→ WORK INSTRUCTION
Please repeat the data exactly. Any picture in it stays out.

→ DATASET RECORDS

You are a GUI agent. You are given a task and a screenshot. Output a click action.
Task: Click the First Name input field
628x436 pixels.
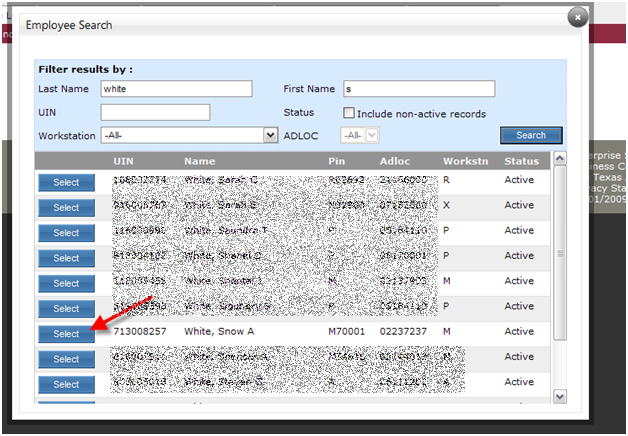pyautogui.click(x=418, y=89)
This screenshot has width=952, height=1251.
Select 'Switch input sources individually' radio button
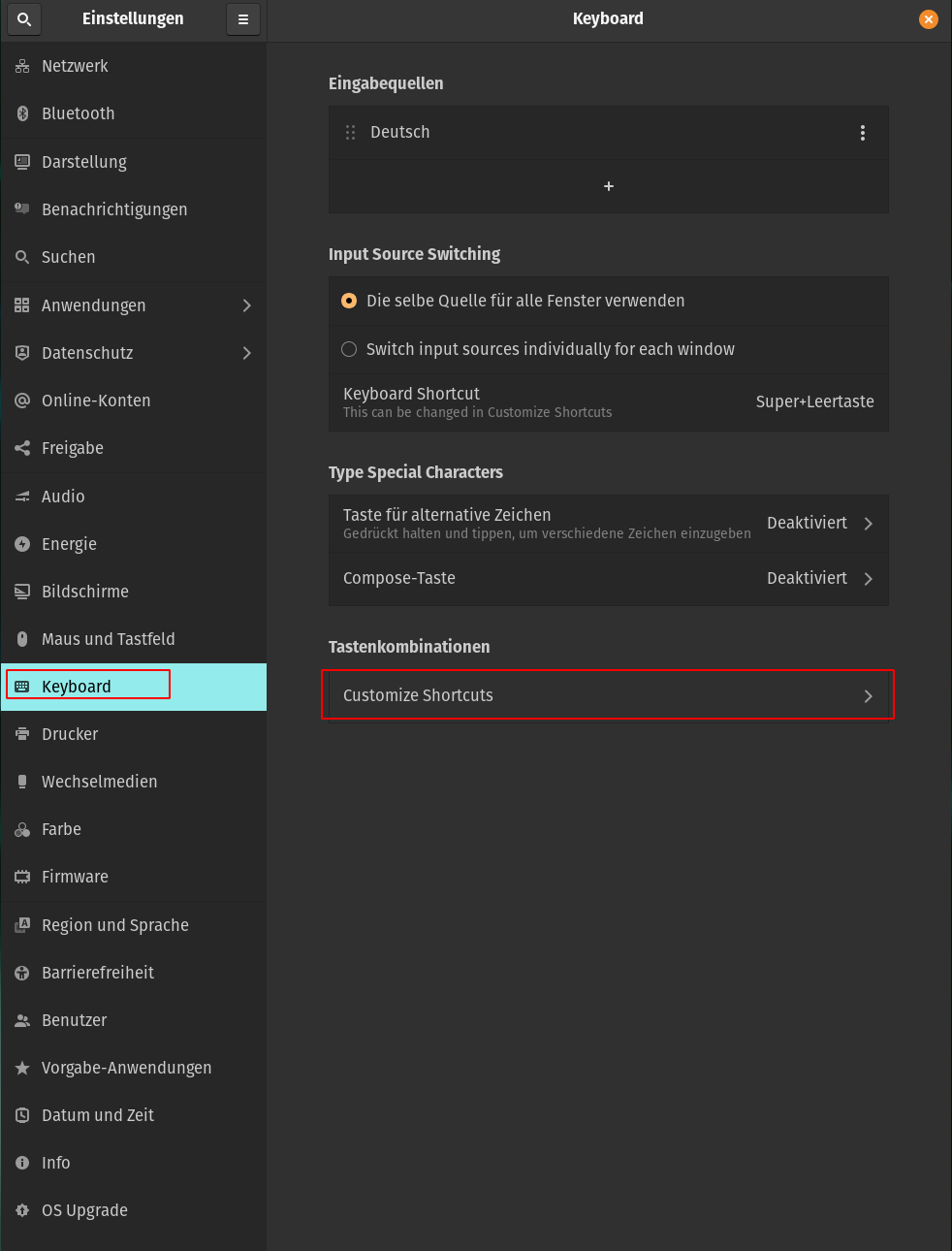[349, 349]
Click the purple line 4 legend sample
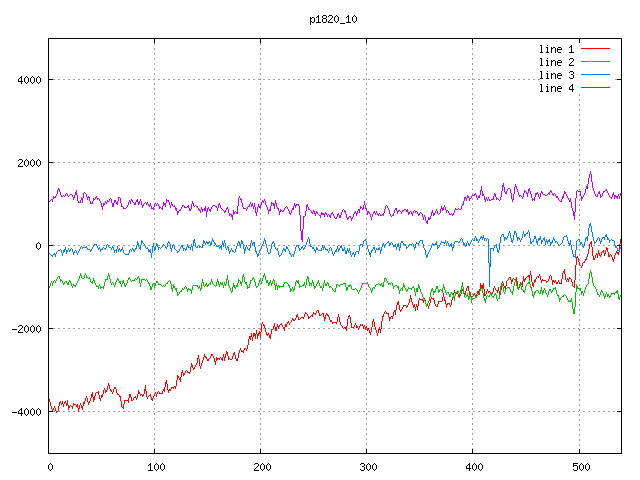Viewport: 640px width, 480px height. click(x=596, y=88)
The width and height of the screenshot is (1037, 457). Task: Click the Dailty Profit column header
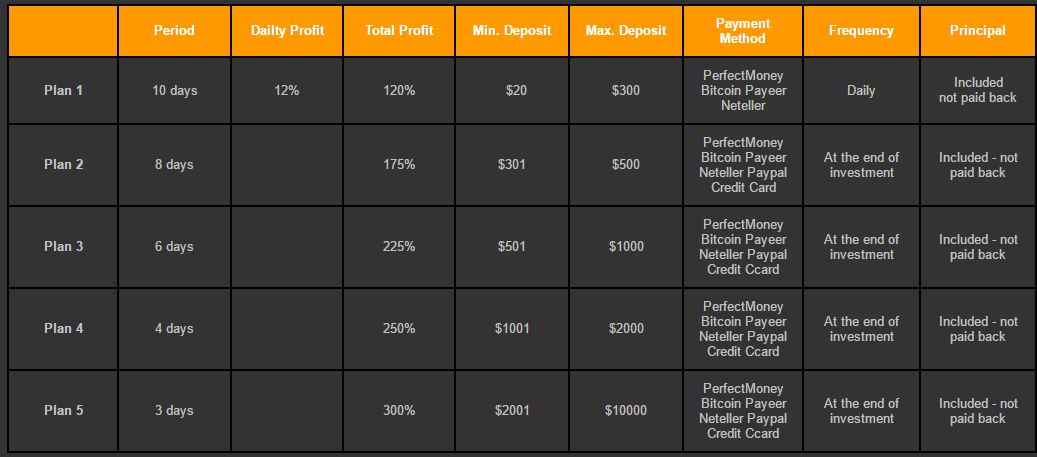[287, 31]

→ RESPONSE BELOW
You are a GUI agent. You are given a task and a screenshot. Output a click action.
Task: Click the First Name input field
628x436 pixels.
pyautogui.click(x=418, y=89)
This screenshot has width=952, height=1251.
Select 'Switch input sources individually' radio button
[349, 349]
Click the purple line 4 legend sample
Viewport: 640px width, 480px height. click(x=596, y=88)
The width and height of the screenshot is (1037, 457). Task: Click the Dailty Profit column header
[287, 31]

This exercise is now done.